◆ **What to produce**
Using the records below, filter out every line that lacks "computer" and copy the rest.

*** Provided information ***

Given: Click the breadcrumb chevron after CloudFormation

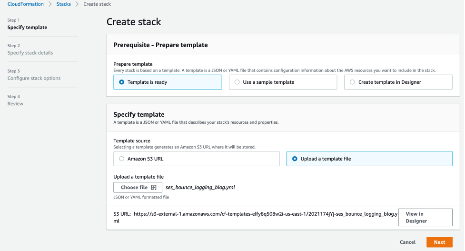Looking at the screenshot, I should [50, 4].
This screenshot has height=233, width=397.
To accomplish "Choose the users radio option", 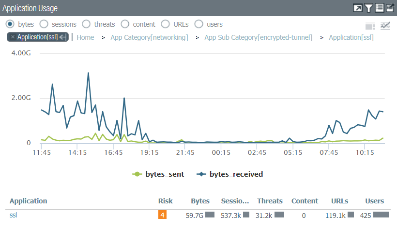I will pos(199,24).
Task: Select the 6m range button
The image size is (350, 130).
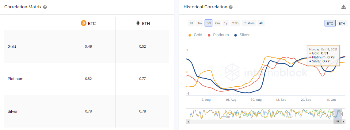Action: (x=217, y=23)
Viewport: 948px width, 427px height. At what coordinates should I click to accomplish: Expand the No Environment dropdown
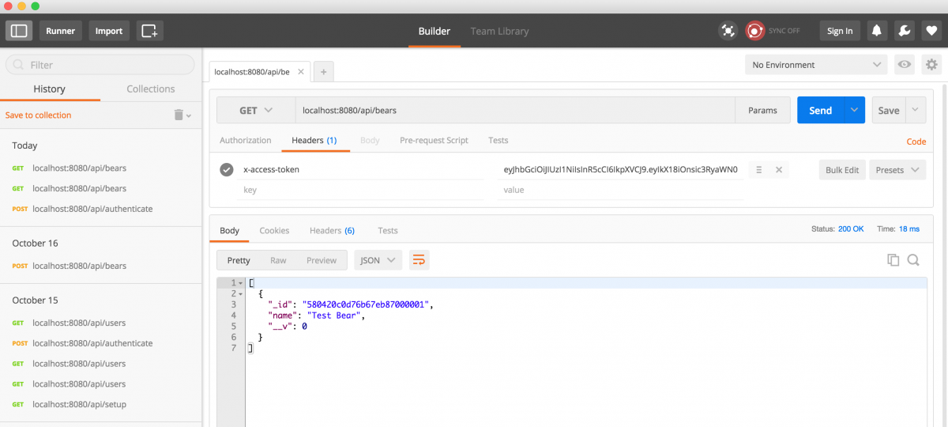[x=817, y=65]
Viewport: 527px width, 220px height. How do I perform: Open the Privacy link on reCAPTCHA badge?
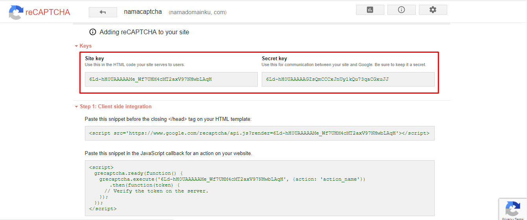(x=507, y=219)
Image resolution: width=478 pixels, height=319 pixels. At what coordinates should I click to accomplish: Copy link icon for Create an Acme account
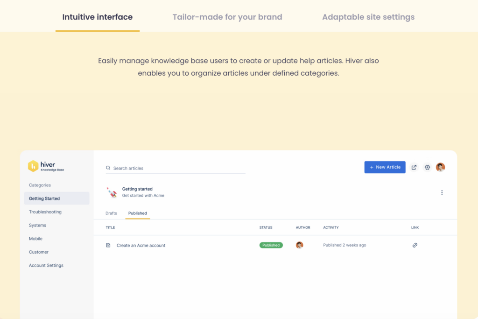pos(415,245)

*** End of Provided information ***
*** Provided information ***

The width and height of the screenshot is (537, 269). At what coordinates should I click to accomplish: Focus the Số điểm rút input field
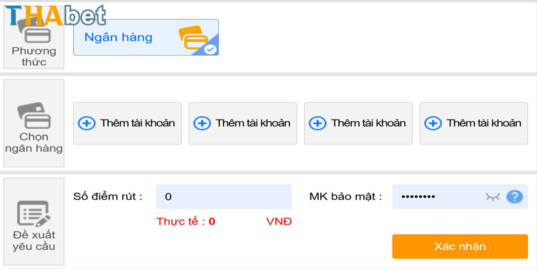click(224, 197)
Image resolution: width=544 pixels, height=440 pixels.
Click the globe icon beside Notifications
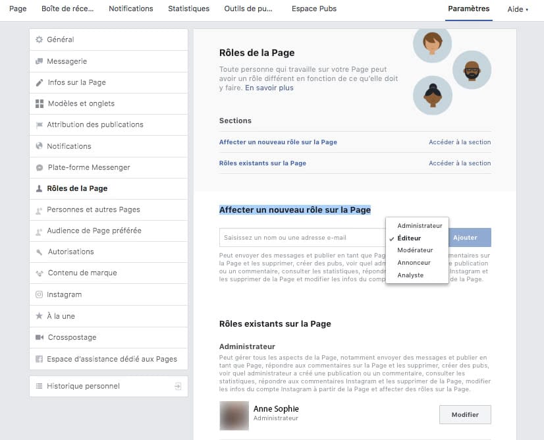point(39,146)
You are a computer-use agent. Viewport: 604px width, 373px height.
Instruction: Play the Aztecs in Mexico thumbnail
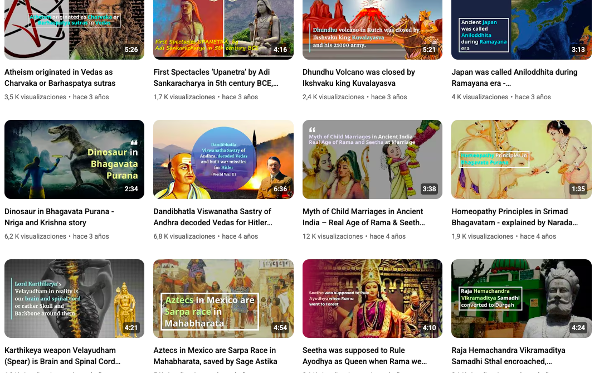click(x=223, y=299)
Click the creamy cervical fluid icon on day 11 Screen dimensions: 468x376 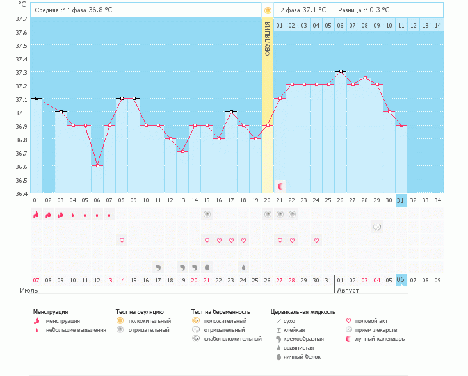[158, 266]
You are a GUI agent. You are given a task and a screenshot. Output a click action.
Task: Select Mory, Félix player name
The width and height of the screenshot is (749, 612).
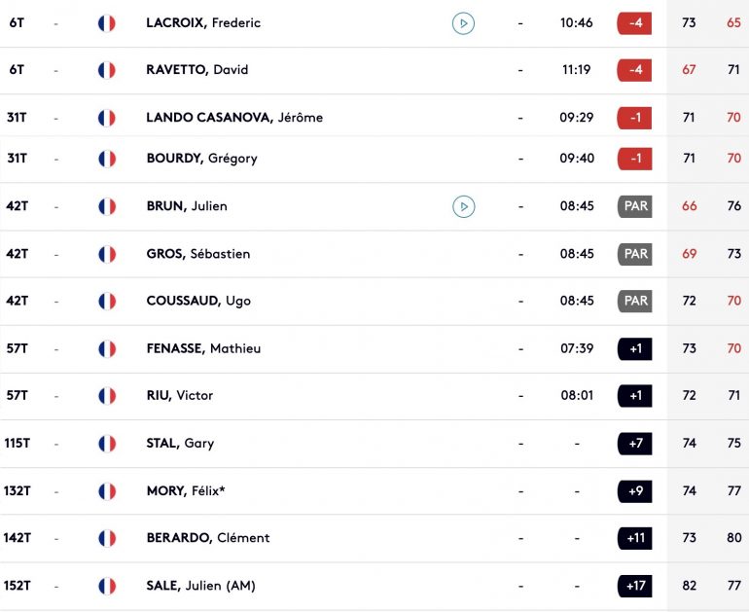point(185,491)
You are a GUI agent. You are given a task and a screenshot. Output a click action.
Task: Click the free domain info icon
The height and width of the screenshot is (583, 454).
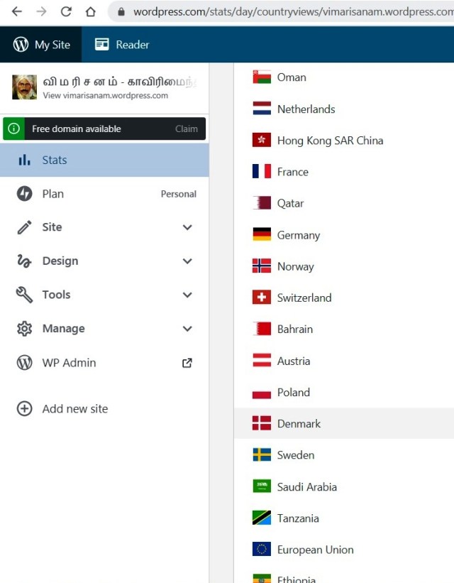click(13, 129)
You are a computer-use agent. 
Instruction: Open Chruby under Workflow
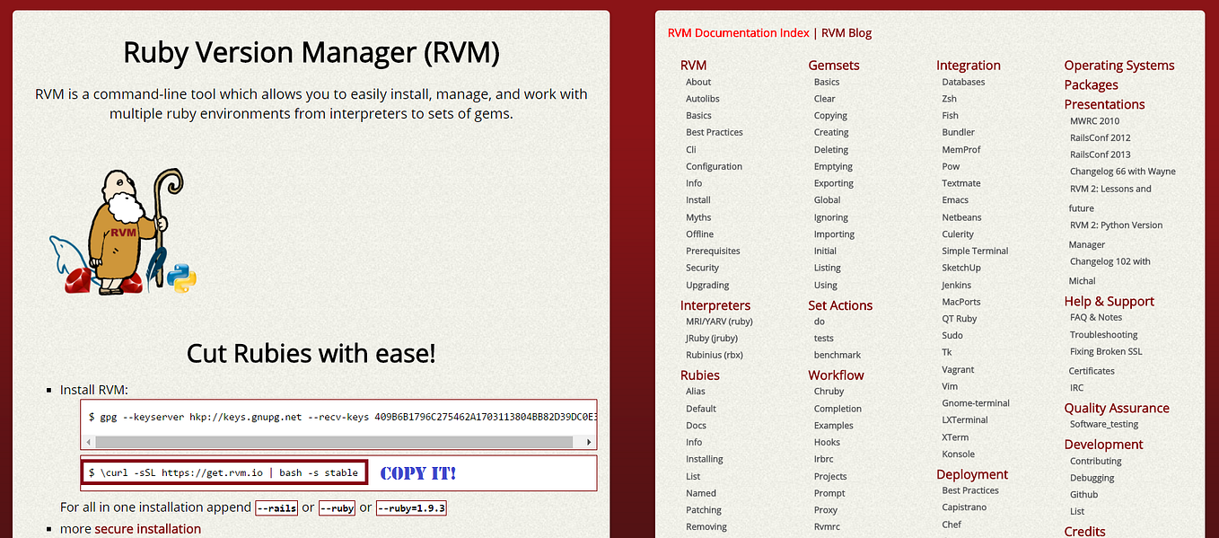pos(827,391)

*** End of Provided information ***
*** Provided information ***

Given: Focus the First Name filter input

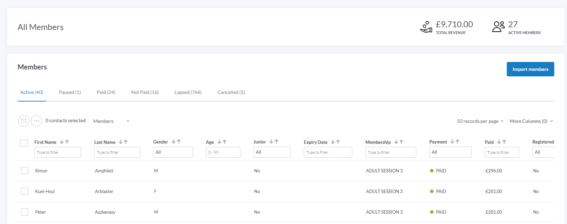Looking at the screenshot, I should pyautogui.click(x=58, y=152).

*** End of Provided information ***

◆ **Result**
You are a computer-use agent. Viewport: 604px width, 373px height.
You are a computer-use agent. 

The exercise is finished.